A la una de la tarde, de regreso para buscarlos, empezó un dolor de cabeza insoportable. Tanto que pensé: “¿y si tengo un tumor?”. Suena exagerado, pero entiendan: yo nunca tenía dolor de cabeza. Nunca.
Esa tarde fui a la farmacia. En casa había cajas enteras de medicación, pero todas para él. Para mí, nada.
A las seis estaba en el negocio, atendiendo como podía. Una clienta me miró fijo, me tocó la frente y me dijo:
—“Laurita, me parece que tenés fiebre”.
Llegué a casa y me medí: 39.5. Jamás en mi vida había pasado de 38. Me tomé un ibuprofeno. A las diez de la noche la fiebre apenas bajó unas décimas, y la cabeza me explotaba. Pedí un taxi y fui al hospital.
El médico me revisó, pidió análisis. Yo le expliqué entre mareada y ansiosa:
—“Doctor, que sea lo que sea, pero internada no me puedo quedar. Tengo a Roberto, a los nenes, el negocio…”
Creo que ni me escuchó.
A las 2:30 de la madrugada llegaron los resultados: varicela. A los 40 años. Primera vez. Y no se lo recomiendo a nadie.
—“¿Con quién está? ¿Alguien la acompañó hasta acá?”, me preguntó el médico.
No, nadie.
Seis días de fiebre y soledad
Me dieron un inyectable, y comenzó el calvario: seis días seguidos de fiebre de 40, que bajaba apenas a 38. Ronchas que deformaban mi cara y mi cuerpo. Una picazón tan desesperante que sentía que me arrancaría la piel. La varicela, en adultos, cursa de forma muy virulenta, fiebre muy alta y ampollas particularmente grandes en el cuero cabelludo y zona genital.
Pero lo peor no fueron las ronchas ni la fiebre. Fue la soledad.
Nadie me acompañó esa noche al hospital. Nadie estuvo conmigo durante esos días en los que yo, la que siempre sostenía a todos, necesitaba que alguien me sostuviera.

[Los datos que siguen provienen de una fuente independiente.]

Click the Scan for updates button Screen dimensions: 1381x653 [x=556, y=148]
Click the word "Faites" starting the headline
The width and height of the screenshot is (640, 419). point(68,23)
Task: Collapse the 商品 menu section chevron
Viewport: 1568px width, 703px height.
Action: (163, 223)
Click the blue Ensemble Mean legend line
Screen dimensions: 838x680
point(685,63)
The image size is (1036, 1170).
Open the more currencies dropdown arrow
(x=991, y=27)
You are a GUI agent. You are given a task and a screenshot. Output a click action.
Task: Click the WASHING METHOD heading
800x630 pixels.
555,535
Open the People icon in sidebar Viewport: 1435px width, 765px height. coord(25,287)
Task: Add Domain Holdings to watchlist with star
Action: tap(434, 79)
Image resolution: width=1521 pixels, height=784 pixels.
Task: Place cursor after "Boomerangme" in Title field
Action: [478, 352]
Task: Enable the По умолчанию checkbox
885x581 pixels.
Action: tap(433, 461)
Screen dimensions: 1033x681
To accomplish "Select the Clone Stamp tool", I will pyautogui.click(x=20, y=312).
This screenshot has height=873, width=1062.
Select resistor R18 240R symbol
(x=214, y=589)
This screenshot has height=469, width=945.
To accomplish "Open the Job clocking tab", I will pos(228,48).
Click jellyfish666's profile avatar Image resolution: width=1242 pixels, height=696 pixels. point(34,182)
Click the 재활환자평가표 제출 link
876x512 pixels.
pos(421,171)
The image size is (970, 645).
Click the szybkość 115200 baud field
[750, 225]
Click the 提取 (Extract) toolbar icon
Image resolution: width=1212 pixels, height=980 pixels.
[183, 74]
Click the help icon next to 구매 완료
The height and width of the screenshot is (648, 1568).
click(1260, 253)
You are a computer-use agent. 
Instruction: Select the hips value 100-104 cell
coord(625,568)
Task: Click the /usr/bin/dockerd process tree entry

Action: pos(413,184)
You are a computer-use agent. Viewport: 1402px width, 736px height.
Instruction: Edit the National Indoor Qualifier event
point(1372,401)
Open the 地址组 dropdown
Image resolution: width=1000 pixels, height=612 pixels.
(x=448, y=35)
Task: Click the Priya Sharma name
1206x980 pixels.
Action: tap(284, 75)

Y esa es la parte que casi nadie ve: cuando el cuidador se enferma, el sistema entero tambalea, porque todo estaba puesto sobre sus hombros.
Lo invisible que nadie cuenta
Hoy, mirando hacia atrás, entiendo que no es que la gente no quisiera estar. Es que no sabían cómo.
Los amigos a veces se alejan porque no encuentran las palabras. La familia mira para otro lado porque la enfermedad asusta. Y el cuidador queda en el medio, invisible, sosteniendo todo hasta que el cuerpo dice basta.
En esos días me hubiera alcanzado con un gesto mínimo: alguien que me preguntara si necesitaba que me llevaran al hospital, alguien que se quedara un rato en casa, alguien que me recordara que yo también importaba.
Porque sí: el paciente es protagonista, pero el cuidador también enferma. Y cuando eso sucede, la soledad se vuelve brutal.
Reflexión final: el cuidador también importa
Escribo esto porque sé que muchos se pueden sentir identificados.
Si estás acompañando a alguien, no des por hecho que el cuidador puede con todo. No es de hierro. Necesita también contención, compañía, alguien que lo mire.
Y si sos cuidador, quiero decirte que entiendo tu cansancio, tu invisibilidad, tu miedo. No estás solo, aunque muchas veces lo parezca.
Yo aprendí aquella vez, con 40 grados de fiebre y el cuerpo cubierto de ronchas, que también tengo derecho a enfermarme, a pedir ayuda y a ser cuidada.
Porque al final del día, el cuidador también importa.